Numerose segnalazioni per un sms truffaldino inviato ai clienti di Intesa Sanpaolo. Un nuovo e pericoloso phishing svuota-conti.

 

Un’altra minaccia hacker pende sulla testa dei clienti di Intesa Sanpaolo. Anzi, sui conti. In ballo, ancora una volta, ci sarebbe un tentativo di phishing, messo in atto in modo particolarmente insidioso.

Intesa Sanpaolo truffa
Foto © AdobeStock

Le truffe online sono numerose e non sempre facilmente individuabili. Tuttavia, negli ultimi tempi è stato attivata una vasta campagna di sensibilizzazione da parte di tutti gli istituti di credito, dalle banche alle Poste, volte a informare i correntisti sulle possibili trappole messe in rete e, addirittura, ritrovabili sugli sms o sulla propria mail. Il phishing è certamente la pratica più nota, oltre che la più insidiosa. Questo perché non fa leva esclusivamente su tecniche di violazione dei server ma anche sull’impatto sulle emozioni umane. I messaggi, infatti, arrivano in modo improvviso e colpendo sul vivo gli utenti, paventando rischi di blocco dei conti o presunti pacchi in attesa.

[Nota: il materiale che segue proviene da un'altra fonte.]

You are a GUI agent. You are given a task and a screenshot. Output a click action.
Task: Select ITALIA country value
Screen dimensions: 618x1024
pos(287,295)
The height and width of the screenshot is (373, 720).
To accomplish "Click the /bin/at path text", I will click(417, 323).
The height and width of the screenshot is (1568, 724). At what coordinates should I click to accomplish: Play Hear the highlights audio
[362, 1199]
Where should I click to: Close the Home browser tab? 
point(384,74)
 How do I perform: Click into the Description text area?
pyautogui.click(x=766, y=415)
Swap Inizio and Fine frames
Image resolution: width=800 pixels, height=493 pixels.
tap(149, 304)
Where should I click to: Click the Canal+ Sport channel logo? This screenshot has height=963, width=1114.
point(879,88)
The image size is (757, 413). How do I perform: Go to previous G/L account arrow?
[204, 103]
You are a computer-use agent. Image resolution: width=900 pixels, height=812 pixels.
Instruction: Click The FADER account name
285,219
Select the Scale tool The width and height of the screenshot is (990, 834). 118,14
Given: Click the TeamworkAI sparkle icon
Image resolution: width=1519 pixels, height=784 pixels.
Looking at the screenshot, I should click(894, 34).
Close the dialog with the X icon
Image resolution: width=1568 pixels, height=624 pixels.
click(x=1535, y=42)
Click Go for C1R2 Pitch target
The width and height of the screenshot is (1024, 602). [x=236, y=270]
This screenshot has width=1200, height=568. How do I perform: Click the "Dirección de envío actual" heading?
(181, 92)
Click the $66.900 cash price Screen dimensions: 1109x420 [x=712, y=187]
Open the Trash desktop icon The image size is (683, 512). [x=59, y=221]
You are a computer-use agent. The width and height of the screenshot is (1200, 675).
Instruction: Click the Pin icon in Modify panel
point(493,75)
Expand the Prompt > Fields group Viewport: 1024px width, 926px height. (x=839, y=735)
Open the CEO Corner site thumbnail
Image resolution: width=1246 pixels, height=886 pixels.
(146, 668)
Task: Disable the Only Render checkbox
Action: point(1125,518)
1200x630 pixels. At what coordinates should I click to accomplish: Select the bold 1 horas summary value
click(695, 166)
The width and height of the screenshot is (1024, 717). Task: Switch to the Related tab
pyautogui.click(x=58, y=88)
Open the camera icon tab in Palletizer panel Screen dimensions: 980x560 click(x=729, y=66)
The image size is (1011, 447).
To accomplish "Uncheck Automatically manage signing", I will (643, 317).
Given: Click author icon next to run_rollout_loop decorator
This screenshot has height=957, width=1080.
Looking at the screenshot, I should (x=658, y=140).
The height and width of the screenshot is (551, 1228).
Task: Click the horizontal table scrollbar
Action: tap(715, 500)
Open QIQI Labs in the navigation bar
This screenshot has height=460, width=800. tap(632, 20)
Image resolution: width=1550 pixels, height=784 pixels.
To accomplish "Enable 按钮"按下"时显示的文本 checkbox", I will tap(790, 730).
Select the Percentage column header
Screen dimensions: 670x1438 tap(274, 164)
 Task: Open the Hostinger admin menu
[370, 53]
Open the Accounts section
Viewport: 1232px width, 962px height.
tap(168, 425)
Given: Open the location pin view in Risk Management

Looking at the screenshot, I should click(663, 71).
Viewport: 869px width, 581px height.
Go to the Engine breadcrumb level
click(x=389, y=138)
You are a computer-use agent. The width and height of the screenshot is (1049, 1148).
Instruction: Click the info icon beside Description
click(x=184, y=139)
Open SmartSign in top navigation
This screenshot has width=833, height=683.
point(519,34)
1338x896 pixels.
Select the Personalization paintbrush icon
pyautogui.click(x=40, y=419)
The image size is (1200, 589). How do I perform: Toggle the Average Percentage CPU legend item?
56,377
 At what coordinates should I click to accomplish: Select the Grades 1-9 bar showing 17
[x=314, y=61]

Proprio la variante del pacco bloccato è quella più pericolosa, in quanto il ricorso agli acquisti online è frequente e la possibilità di essere in attesa effettivamente di un ordine è tutt’altro che rara. Per quanto riguarda Intesa Sanpaolo, la truffa sarebbe veicolata tramite sms. E, secondo gli esperti, è decisamente pericolosa in quanto gli utenti, abboccando, potrebbero ritrovarsi in un batter d’occhio con il conto svuotato. Eppure, l’azione degli hacker è sempre la stessa, nel senso che i meccanismi truffaldini applicati sono sempre i medesimi attribuiti alla strategia criminale del phishing. Ci sarebbe però dell’altro.

Intesa Sanpaolo, occhio al phishing: come agiscono gli hacker

Il messaggio segnalato da numerosi clienti di Intesa Sanpaolo (non per la prima volta), parlerebbe di una presunta problematica sul conto corrente. Tale che l’utente deve affrettarsi a cliccare sul link allegato all’sms e fornire i propri dati, così da evitarne il blocco definitivo. Un leitmotiv già sentito. E, per questo, valgono le regole di sempre: mai cliccare su questi link, visto che le banche non segnalano mai delle problematiche tramite messaggi o mail. Tuttavia, come accade spesso, la capacità di reazione non è sufficiente a dribblare il tentativo di truffa. Ai clienti viene indicato di seguire il link affisso al messaggio per acquisire una cifra superiore a 1.000 euro, proveniente da presunti bonifici a beneficio del cliente.

Si tratta naturalmente di inganni. L’accesso al link, infatti, consentirà al malvivente di acquisire in brevissimo tempo i dati dell’utente, inclusi codici e password per l’accesso sul profilo home banking e, quindi, sul conto. Chiaro che, consegnando di fatto le chiavi del proprio conto, sarà possibile per gli hacker svuotarlo in poco tempo e senza colpo ferire. Il problema è che non sempre il recupero è agevole, specie se la banca dovesse aver comunicato per tempo come evitare truffe di questo tipo. L’attenzione preventiva è quella più importante. Così da scongiurare brutte sorprese e non ritrovarsi con i propri fondi prosciugati. Di questi tempi è quanto di più deleterio possa esserci.